> [Required action 1]:
In the list of humorous one-liners, rewrite the bullet beginning "When I was a teen, an uncle" more briefly while keeping its main facts.
> [Required action 2]:
According to the list of humorous one-liners, how long is the attention span of the average reader?
> [Required action 3]:
Write a few more bullets to extend the list of humorous one-liners, starting after its last item.

> [Exercise passage]:
..............................

  • My wife always says I could sleep through a tornado. I definitely proved her right during a recent matinee showing of Twisters. MONEY back, please!
  • The attention span of the average reader is 8.25 seconds, or about 40 words. Sadly, I already lost you.
  • A bumper sticker I’d love to see: “God Is The Ultimate Scientist. Win-win.”
  • I wonder how often Paul Anka’s “You’re Having My Baby” is the first dance song at someone’s wedding.
  • My favorite Beatles song: Band on the Run.
  • There are now generations referring to Paul Newman as “that salad dressing guy.”
  • Pickle Ball is the new Pong.
  • Without harmonica, “Piano Man” would suck.
  • On International Talk Like A Pirate Day, I will only answer to the name “Barnacle Dick.”
  • I’m so old, I recall the rollout of CALL OF DUTY: SLINGSHOT.
  • My dad once started a sentence this way, “I was talking to my bartender this morning …” I stopped listening to him ever since.
  • When I was a kid, the Easter Bunny accidentally hid L’eggs throughout our backyard instead of what were supposed to be the traditional plastic eggs filled with jellybeans. My career as a bank robber soon hatched. (This might’ve been the same morning Dad talked to his bartender.)
  • Favorite bumper sticker that exists: “Jesus Loves You (Everyone Else Thinks You’re An A$%hole)!”
  • I only watch true crime shows featuring serial killers exceeding 15 victims. Lesser body counts no longer hold my attention.
  • I never got over Mom flushing the family pet rock down the toilet.
  • When I was a teen, an uncle, near death, shared the following parting wisdom with me: “Never videotape yourself having sex. Just trust me on that one.” He’s still alive today. We pretend not to notice each other at family reunions.
  • A bumper sticker I’d like to see: “I Don’t Know Much About Art – But I Know An A$%hole When I See One.”
  • MONKEY BACK GUARANTEE. Man, I wish I’d read the fine print. Talk about a mailbox surprise.
  • My world has never been the same since Pluto was demoted.
  • I get so upset when I waste hours watching Unsolved Mysteries only to learn that the endings are ambiguous.
  • It’s more efficient to peel a banana from the bottom. I wouldn’t have known this if not for that MONKEY BACK GUARANTEE.
  • Charley Crockett makes people who don’t like country music like country music.

..............................

> [Source data]:
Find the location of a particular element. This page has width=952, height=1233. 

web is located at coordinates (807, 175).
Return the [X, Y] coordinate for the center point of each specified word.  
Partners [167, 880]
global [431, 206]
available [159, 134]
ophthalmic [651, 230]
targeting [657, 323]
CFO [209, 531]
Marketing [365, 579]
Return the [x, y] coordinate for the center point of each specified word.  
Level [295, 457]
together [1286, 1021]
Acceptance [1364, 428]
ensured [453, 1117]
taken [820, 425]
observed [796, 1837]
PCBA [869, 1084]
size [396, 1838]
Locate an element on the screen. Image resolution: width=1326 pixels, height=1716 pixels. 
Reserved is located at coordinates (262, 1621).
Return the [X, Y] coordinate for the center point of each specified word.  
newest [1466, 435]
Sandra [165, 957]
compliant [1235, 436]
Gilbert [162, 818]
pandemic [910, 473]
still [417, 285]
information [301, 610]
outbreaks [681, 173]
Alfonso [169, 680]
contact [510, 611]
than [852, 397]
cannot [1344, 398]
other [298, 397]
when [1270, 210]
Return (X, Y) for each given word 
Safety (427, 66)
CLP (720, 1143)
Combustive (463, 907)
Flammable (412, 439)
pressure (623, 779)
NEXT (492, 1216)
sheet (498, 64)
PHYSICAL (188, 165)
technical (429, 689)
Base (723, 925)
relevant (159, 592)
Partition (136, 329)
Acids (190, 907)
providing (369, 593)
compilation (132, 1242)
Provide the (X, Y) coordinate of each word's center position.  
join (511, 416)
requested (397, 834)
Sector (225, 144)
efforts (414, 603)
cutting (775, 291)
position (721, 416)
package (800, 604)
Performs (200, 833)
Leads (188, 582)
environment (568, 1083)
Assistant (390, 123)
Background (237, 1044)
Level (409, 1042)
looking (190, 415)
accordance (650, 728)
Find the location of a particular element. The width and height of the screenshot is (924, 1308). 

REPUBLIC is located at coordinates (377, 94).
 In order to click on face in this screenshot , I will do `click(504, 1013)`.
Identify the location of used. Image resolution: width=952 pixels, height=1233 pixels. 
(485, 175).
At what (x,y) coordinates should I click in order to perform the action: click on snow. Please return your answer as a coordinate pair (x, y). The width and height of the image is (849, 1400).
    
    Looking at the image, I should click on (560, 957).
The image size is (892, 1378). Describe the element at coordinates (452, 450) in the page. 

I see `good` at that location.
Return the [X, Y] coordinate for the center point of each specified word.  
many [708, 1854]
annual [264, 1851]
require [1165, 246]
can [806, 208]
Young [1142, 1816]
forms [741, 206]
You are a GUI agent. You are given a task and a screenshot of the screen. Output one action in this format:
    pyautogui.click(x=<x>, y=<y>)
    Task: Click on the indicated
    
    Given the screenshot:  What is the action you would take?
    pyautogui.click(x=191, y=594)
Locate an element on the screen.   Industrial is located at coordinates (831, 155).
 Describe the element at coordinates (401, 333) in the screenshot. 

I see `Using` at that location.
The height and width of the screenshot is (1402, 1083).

..............................

> [Task response 1]:
In the narrator's teens, an uncle near death advised never videotaping yourself having sex. The uncle is still alive, and the two now pretend not to notice each other at family reunions.

> [Task response 2]:
It is 8.25 seconds, or about 40 words.

> [Task response 3]:
  • … apparently I missed the memo that said Walmart greeters don’t carry bags to customers’ cars. I apologize for initiating fisticuffs with that geezer greeter who refused to carry my big-screen TV to my car.
  • I always fear the guy beside me on a plane will pull out his emotional support western taipan during turbulence.
  • Tom T. Hall deserves the Mark Twain Prize for American Humor. Listen no further than “Who’s Gonna Feed Them Hogs;” “The Little Lady Preacher;” “A Week In A County Jail;” and “Ballad of Forty Dollars.”
  • When I greet someone with a handshake, I prejudge their character based not on the firmness of their grip but on the imagined quality of their Thanksgiving holiday “handprint turkey” artwork.
  • I once fell deeply, you know, proudly in love with darts. Darts, darts, darts. Darts this. Darts that. Then, one day I say, “**** darts.” I renounce darts. I vow never to step foot in that bar again. That’s how much “**** darts.” That was 17 years ago, and I have never since stuck a toe in the bar. And I love the bar. But why? Done with darts. It’s a sad realization when your passion becomes pointless. (My homage to a great scene from Adaptation.)
  • I’m still using grade-school excuse notes written in advance by my mom. She was a prolific excuse writer. Looks like I’ll never have to take a shower in gym class ever again!
  • I attend a monthly shy bladder syndrome support group. Sadly, we never complete a full session due to abnormally long restroom breaks.
  • There’s no better truth-teller than a belt notch.
  • I plan to learn guitar at 85 … just to impress the chicks.
  • A sign of narcissism: You wash your hands before you pee, not after.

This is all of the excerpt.